ZFS Tuning and Optimisation
General Recommendations
Alignment Shift (ashift=n)
The ashift property determines the block allocation size that ZFS will use per vdev (not per pool as is sometimes mistakenly thought). Ideally this value should be set to the sector size of the underlying physical device (the sector size being the smallest physical unit that can be read or written from/to that device).
Traditionally hard drives had a sector size of 512 bytes; nowadays most drives come with a 4KiB sector size and some even with an 8KiB sector size (for example modern SSDs).
When a device is added to a vdev (including at pool creation) ZFS will attempt to automatically detect the underlying sector size by querying the OS, and then set the ashift property accordingly. However, disks can mis-report this information in order to provide for older OS's that only support 512 byte sector sizes (most notably Windows XP). We therefore strongly advise administrators to be aware of the real sector size of devices being added to a pool and set the ashift parameter accordingly.
Read/Write amplification
Setting the ZFS block size too low can result in a significant performance degradation referred to as read/write amplification. For example, if the ZFS block size were set to 512 bytes, but the underlying device sector size is 4KiB, then writing 512 byte blocks means having to write the first sector, then read back the 4KiB sector, modify it with the next 512 byte block, write it out again to a new 4KiB sector and so on. Aligning the ZFS block size with the device sector size avoids this read/write penalty. In contrast, setting the ZFS block size greater than the device sector size can have little or no performance penalty, indeed on devices with 512 byte blocks we recommend a 4KiB ZFS blocks size setting for future-proofing.

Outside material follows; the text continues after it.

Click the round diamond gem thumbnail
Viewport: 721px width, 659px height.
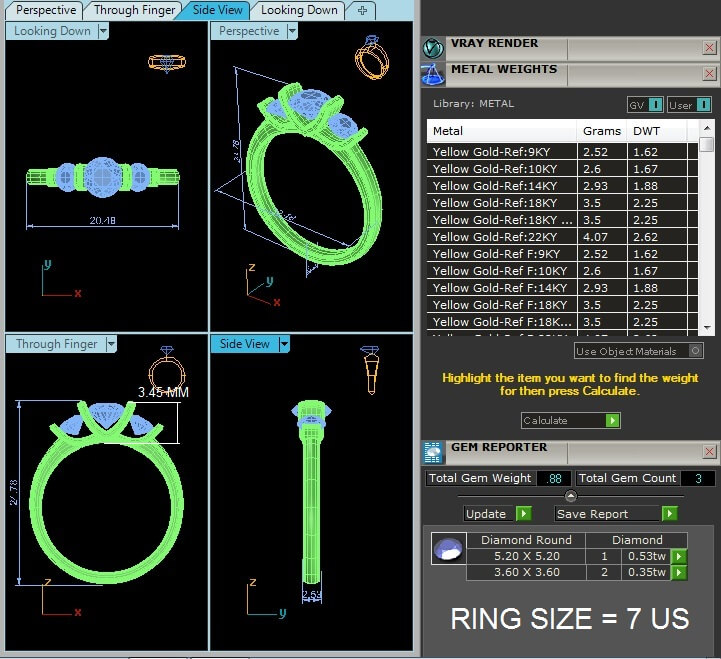[448, 549]
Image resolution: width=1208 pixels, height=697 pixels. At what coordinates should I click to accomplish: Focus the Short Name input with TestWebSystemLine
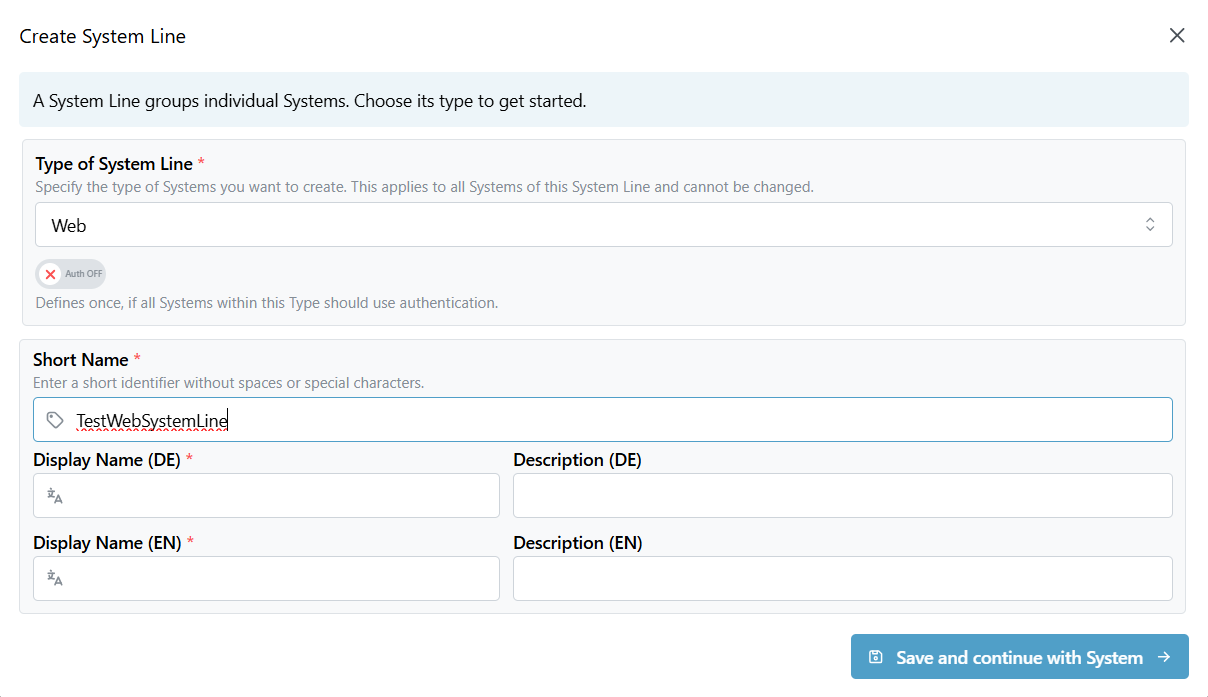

An ashift value is a bit shift value (i.e. 2 to the power of ashift), so
a 512 block size is set as ashift=9
(29 = 512). The
ashift values range from 9 to 16, with the default value 0 meaning that
ZFS should auto-detect the sector size.
Once set there's no going back
Setting ashift is immutable. Specifying the wrong value can irrevocably harm the pool with an under performing vdev, with the only real option being to destroy the pool and start again.
Here's some examples of setting the ashift property for 4KiB devices, firstly creating a pool:
# zpool create -o ashift=12 pool1 mirror sdc sdd
# zpool add -o ashift=12 pool1 mirror sde sdf
Access time (atime=on|off)
Like most Unix filesystems, ZFS maintains three timestamps per file, the access timestamp (atime), the modified timestamp (mtime), and the changed timestamp (ctime). The access time represents the last time the file was read, the modified time represents the last time the contents were modified and the changed timestamp refers to the last time some metadata related to the file was changed.
The atime field means ZFS has to update the access time every time a file is read and commit that update to disk for every access operation (for example a backup). This introduces unnecessary overhead and a performance hit.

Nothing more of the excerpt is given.